_Short task_
Gather every line of the listing below that contains the string "icon".

** Start Data records **

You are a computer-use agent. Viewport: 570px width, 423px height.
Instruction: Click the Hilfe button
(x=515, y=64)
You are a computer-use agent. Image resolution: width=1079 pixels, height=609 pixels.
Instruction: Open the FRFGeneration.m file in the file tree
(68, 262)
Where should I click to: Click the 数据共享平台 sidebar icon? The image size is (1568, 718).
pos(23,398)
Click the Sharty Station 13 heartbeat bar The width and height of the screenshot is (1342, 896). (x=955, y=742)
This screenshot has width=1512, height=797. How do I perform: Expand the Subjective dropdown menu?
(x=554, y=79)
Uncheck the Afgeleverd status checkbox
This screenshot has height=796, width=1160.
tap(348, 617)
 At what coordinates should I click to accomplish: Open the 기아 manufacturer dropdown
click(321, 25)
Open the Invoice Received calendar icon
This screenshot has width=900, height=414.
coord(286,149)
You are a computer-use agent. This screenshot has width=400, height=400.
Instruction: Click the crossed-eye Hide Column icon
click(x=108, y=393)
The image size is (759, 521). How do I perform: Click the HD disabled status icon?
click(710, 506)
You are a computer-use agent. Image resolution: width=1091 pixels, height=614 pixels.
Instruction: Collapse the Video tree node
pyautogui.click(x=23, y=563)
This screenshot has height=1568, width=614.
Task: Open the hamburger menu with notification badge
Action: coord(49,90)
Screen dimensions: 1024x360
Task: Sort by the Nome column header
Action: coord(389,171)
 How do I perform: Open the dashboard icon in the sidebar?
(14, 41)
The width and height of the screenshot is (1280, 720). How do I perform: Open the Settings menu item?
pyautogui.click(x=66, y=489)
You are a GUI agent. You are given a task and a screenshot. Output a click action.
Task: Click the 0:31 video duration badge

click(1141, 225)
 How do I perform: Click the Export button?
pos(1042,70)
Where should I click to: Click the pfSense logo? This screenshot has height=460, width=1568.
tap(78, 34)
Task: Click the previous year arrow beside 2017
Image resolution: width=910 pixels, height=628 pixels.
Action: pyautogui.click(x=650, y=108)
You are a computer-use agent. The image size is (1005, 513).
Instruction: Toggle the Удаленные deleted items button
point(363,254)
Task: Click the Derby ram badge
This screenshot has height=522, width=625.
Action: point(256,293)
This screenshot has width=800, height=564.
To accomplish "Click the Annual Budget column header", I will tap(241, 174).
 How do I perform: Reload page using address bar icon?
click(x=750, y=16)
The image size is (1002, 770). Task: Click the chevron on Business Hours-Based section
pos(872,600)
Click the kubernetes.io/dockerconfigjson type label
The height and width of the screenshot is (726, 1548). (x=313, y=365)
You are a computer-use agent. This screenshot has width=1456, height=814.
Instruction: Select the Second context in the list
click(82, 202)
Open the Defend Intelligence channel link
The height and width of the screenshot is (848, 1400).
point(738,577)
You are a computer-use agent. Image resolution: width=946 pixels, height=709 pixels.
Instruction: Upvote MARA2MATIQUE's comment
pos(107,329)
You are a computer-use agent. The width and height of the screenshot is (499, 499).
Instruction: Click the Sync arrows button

** End Data records **

_Response to this task_
Where should I click to: Click the 数据共享平台 sidebar icon? The image size is (1568, 718).
Open the Invoice Received calendar icon
Instruction: Click the crossed-eye Hide Column icon
The image size is (759, 521). How do I perform: Click the HD disabled status icon?
 How do I perform: Open the dashboard icon in the sidebar?
 How do I perform: Reload page using address bar icon?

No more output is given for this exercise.